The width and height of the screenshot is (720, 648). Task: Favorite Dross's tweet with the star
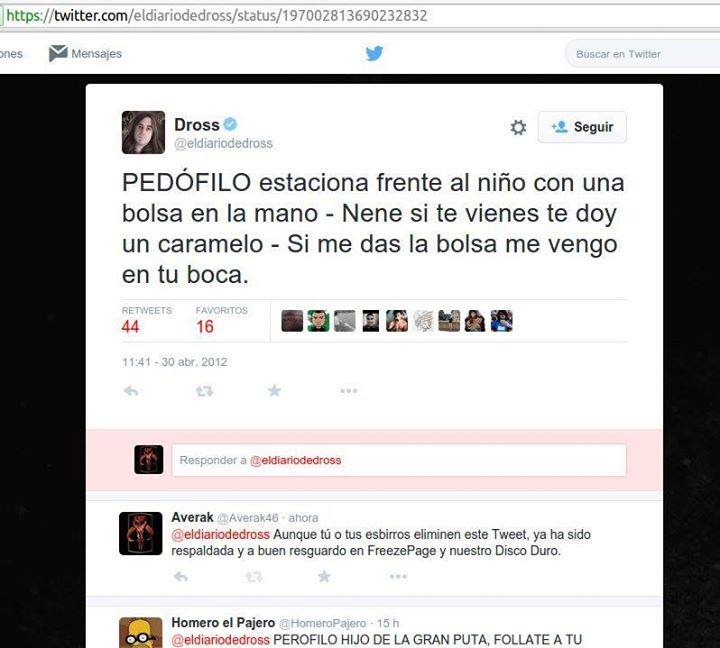(275, 391)
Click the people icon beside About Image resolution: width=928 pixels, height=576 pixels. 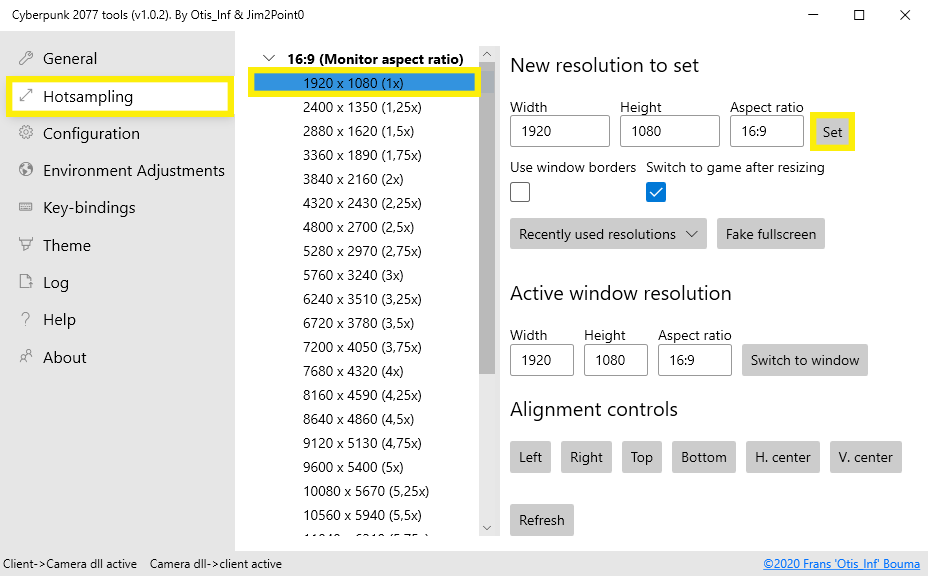[x=26, y=357]
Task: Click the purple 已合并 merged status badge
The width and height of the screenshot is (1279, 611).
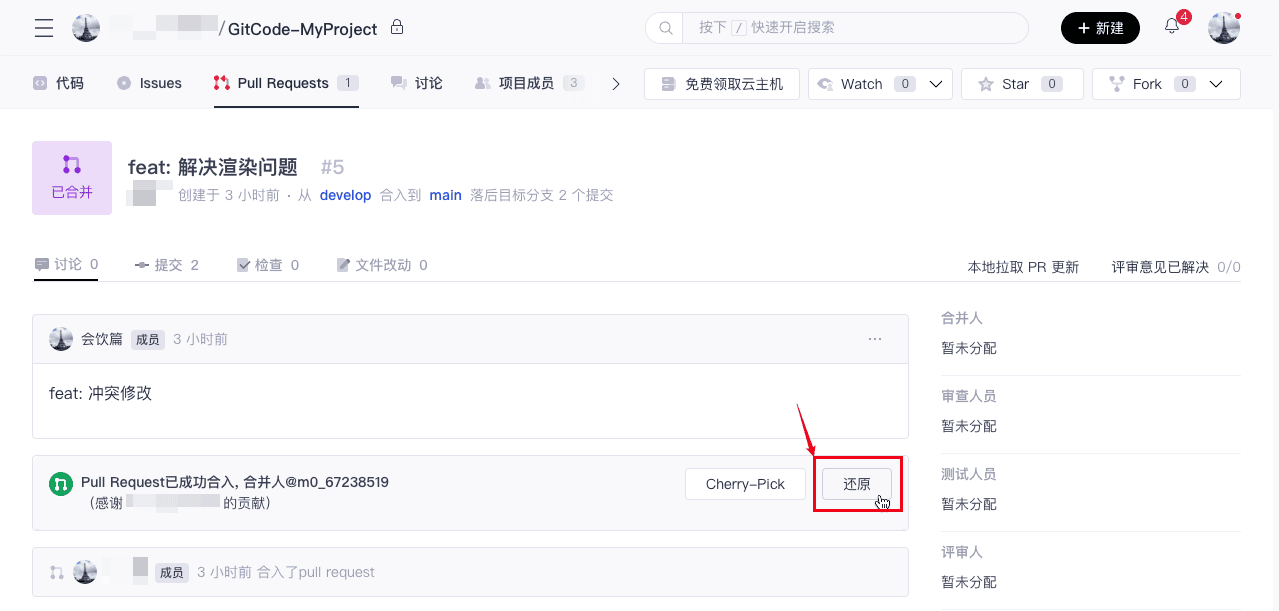Action: pyautogui.click(x=72, y=178)

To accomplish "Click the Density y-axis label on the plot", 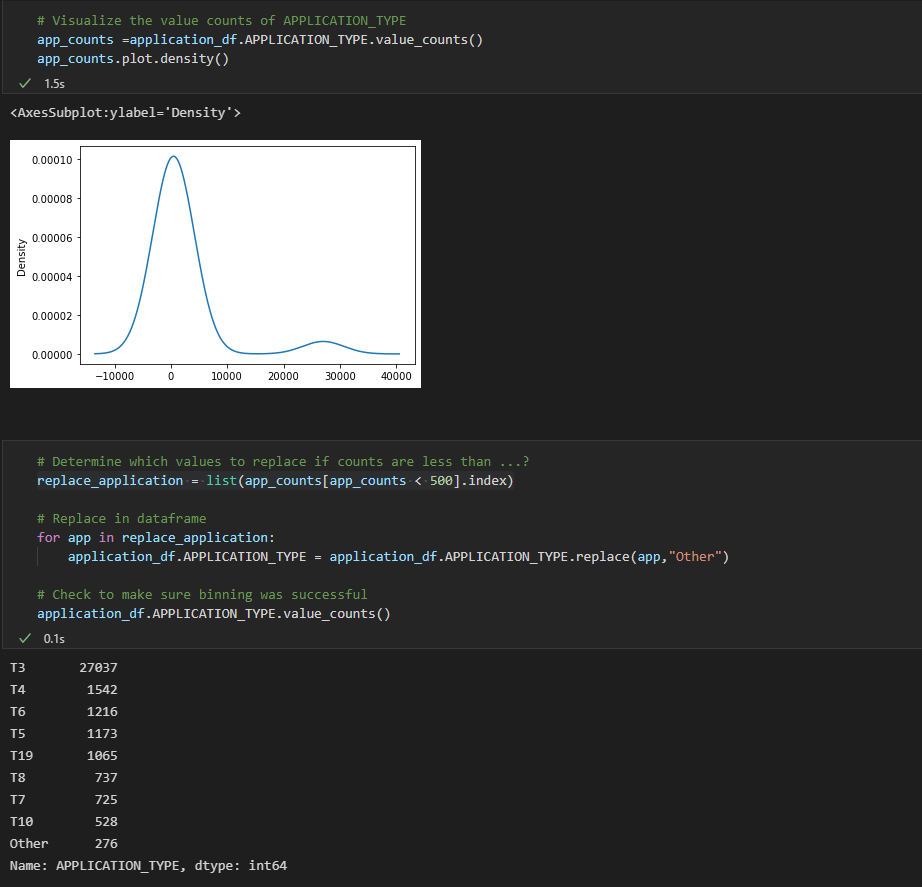I will pyautogui.click(x=20, y=257).
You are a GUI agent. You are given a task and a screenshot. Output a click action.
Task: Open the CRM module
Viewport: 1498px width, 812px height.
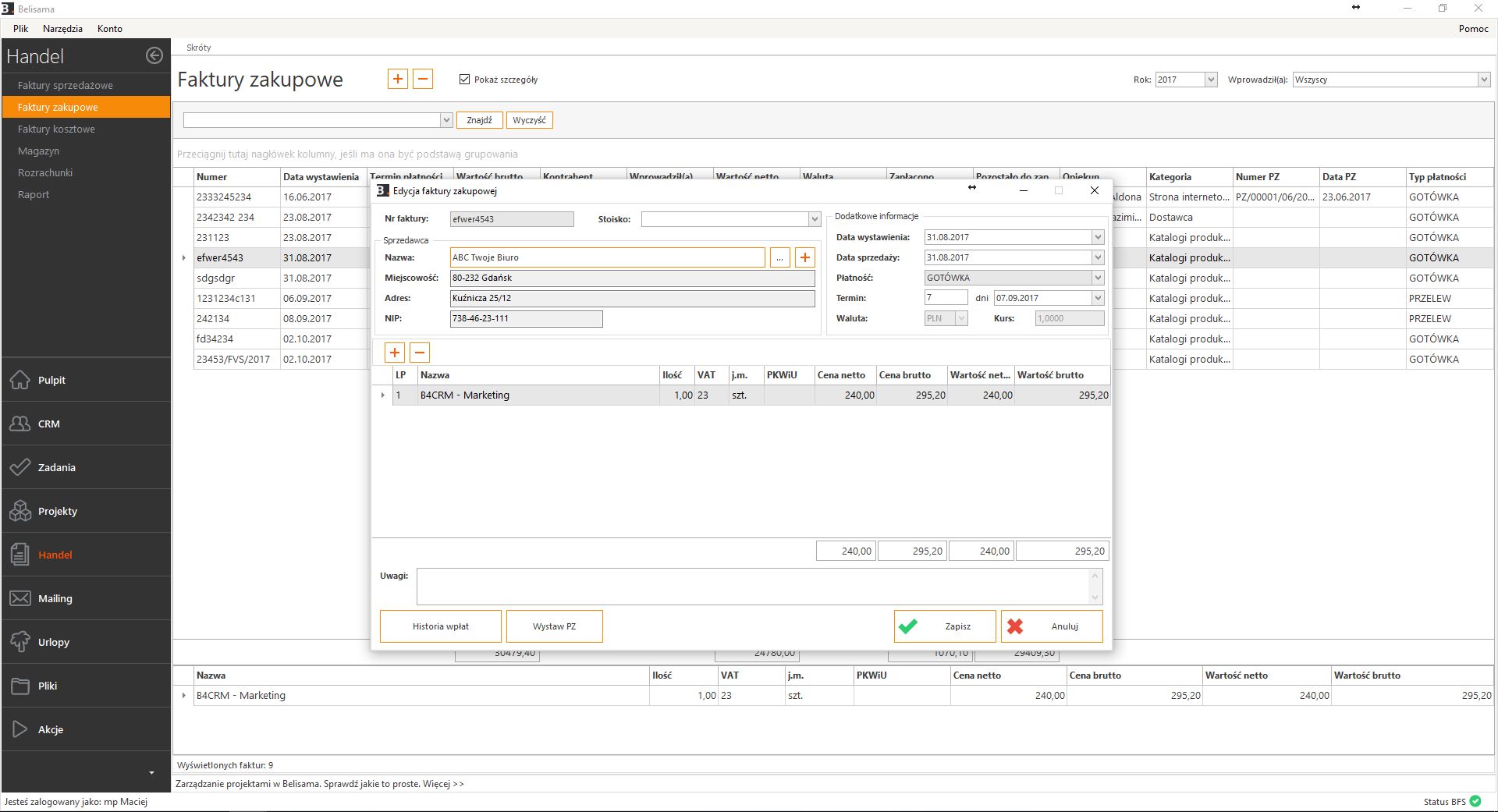[x=48, y=424]
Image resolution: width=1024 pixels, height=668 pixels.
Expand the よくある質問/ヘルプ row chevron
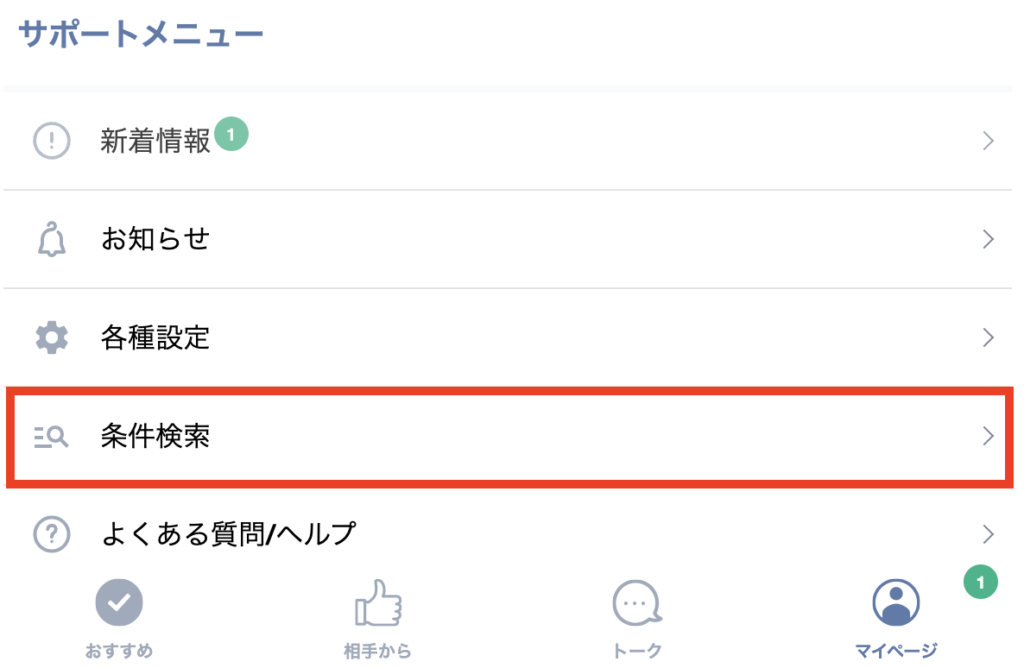click(x=989, y=534)
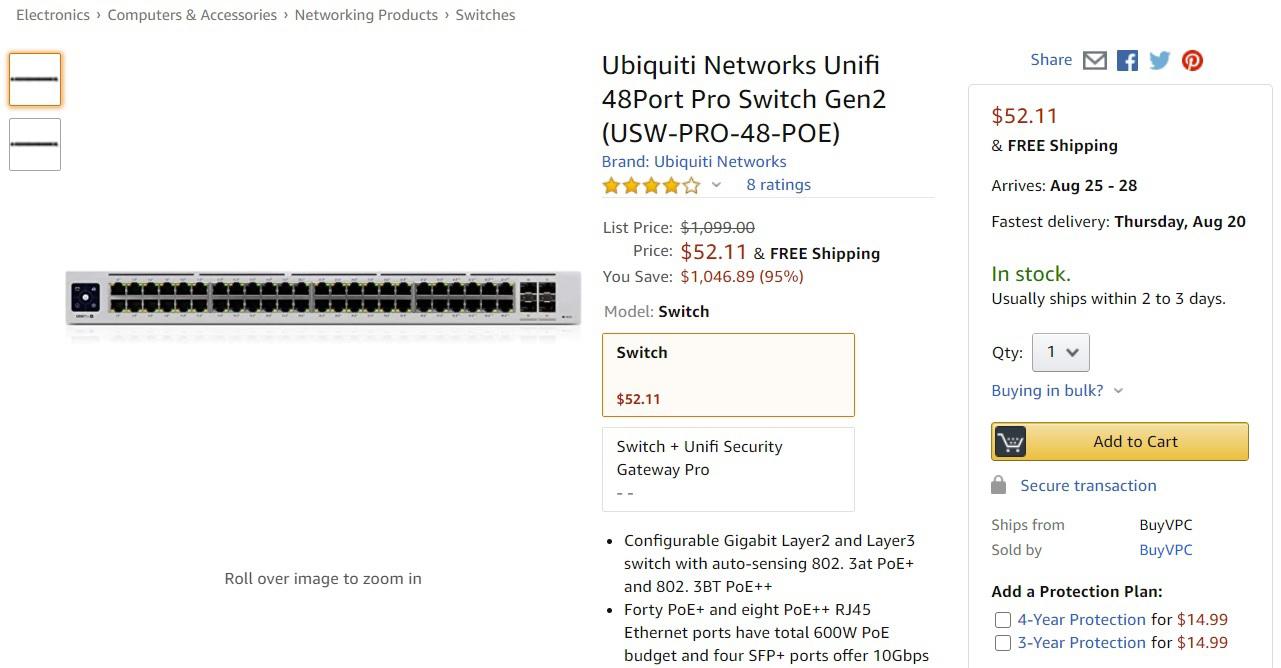Share the product on Twitter

pyautogui.click(x=1158, y=60)
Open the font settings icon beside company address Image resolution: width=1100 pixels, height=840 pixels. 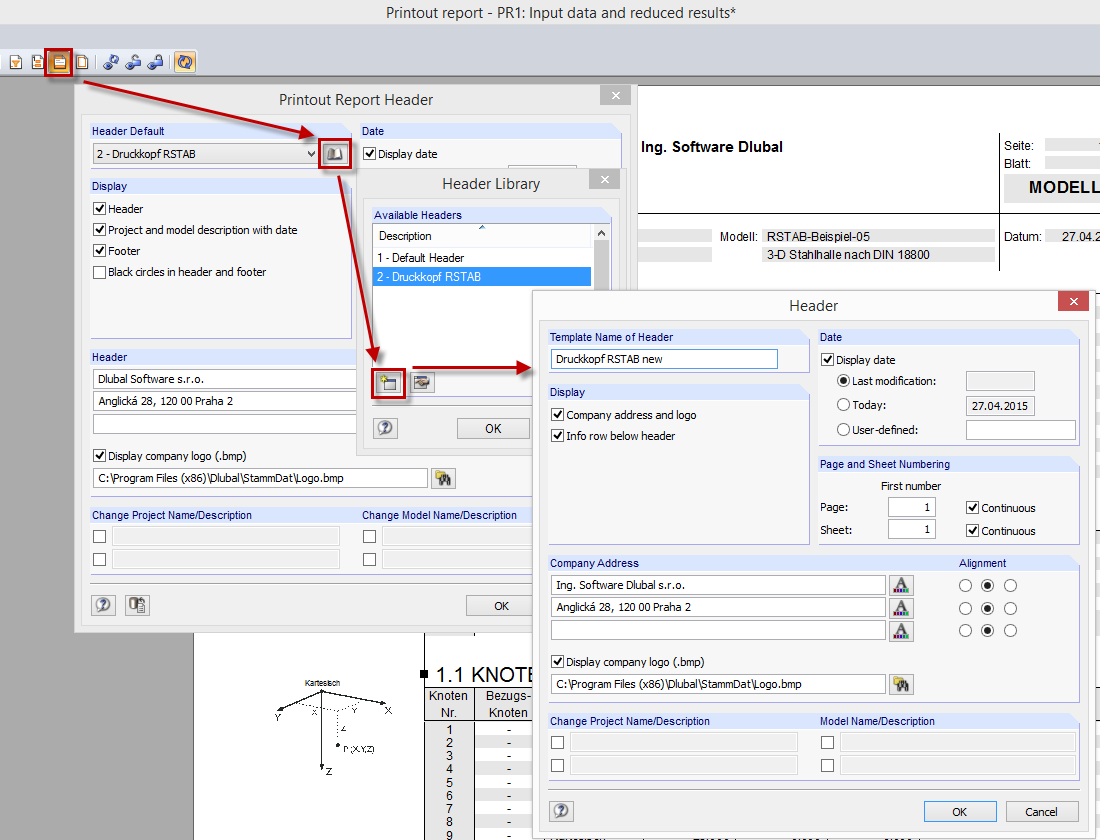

Instruction
Starting with the line that contains "Image resolution: width=1024" and going on through the end of the material, rewrite those lines with "chevron" changed to "arrow" and everything else left as is. Leave the pictures out.

Exercise answer
Image resolution: width=1024 pixels, height=668 pixels.
Expand the よくある質問/ヘルプ row arrow
click(x=989, y=534)
Share the product on Twitter

pyautogui.click(x=1158, y=60)
Open the font settings icon beside company address Image resolution: width=1100 pixels, height=840 pixels. 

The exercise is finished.